Background: Idiopathic pulmonary fibrosis (IPF) is an aging-associated lung disease of unknown etiology with limited effective treatment, characterized by accumulation of senescence cells. cGAS-STING pathway provides a critical paracrine signal inducing the production of senescence-associated secretory phenotype (SASP), implicated in inflammation, accumulation of extracellular matrix and paracrine senescence. We proposed a treatment with STING inhibitor targeting the cGAS-STING pathway in human precision-cut lung slices (hPCLS).
Aim: To investigate the senomorphic effect of STING inhibitor using ex vivo models of pulmonary fibrosis in hPCLS.
Methods: We used two ex vivo models in hPCLS as follows: 1) hPCLS generated from human donor lung tissue treated with bleomycin. 2) hPCLS generated from IPF patients explanted lung tissue. At day 3 were cultured in presence and absence of STING inhibitor for 4 days. Tissue was collected at day 7. Senescence markers were compared by ?-galactosidase staining (SA-?gal), western blot (WB), immunofluorescence, and RT-qPCR analysis. Also, we evaluated cGAS-STING pathway by WB.

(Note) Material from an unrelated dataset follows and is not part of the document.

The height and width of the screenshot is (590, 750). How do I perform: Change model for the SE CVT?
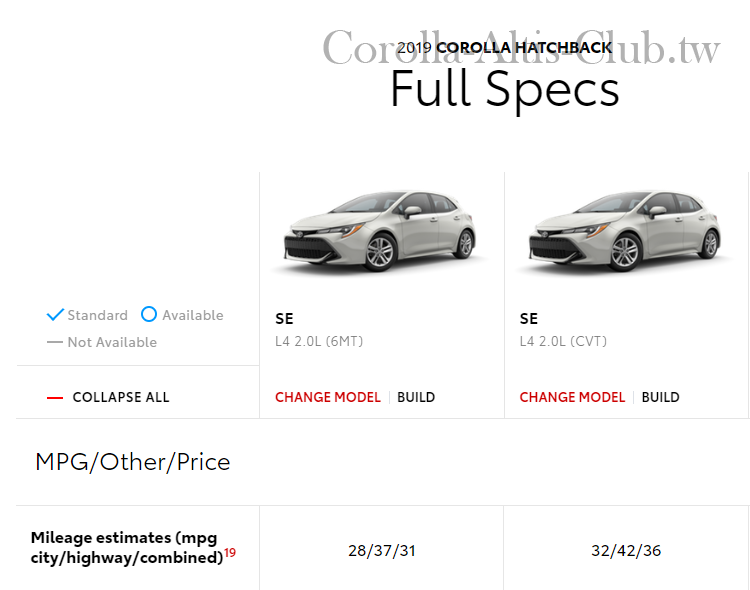click(x=572, y=397)
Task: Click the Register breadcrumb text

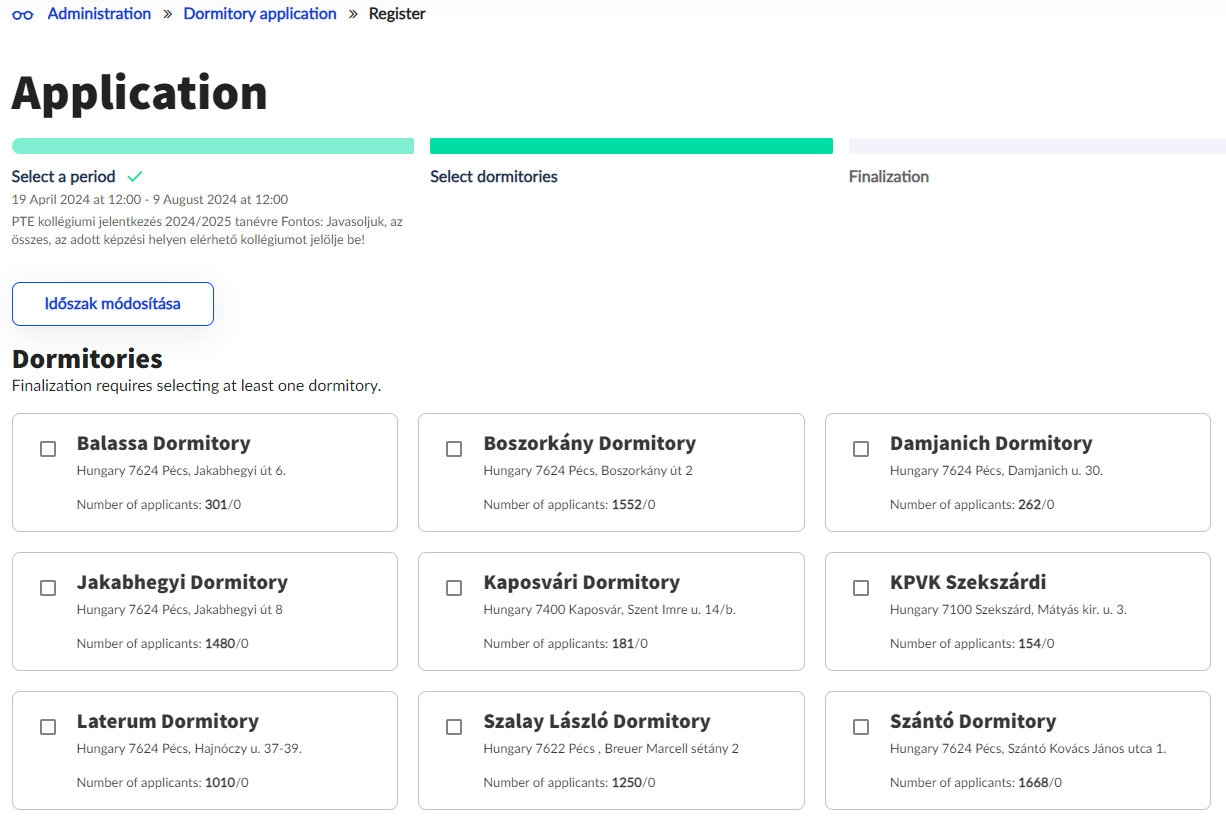Action: 397,14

Results: Our data showed an increase in SA-?gal-positive cells, as well as mRNA and protein expression of senescence markers such as p21. Treatment with STING inhibitor showed a decrease of these markers. cGAS-STING pathway was significantly activated in both models, while downstream targets of this pathway were inhibited by STING inhibitor. Thus attenuating the secretion of SASP, such as IL-6.
Conclusion: STING inhibitor ameliorates senescence by inhibiting cGAS-STING pathway. Our data suggest STING inhibitors as senomorphics are a new alternative for the treatment of IPF.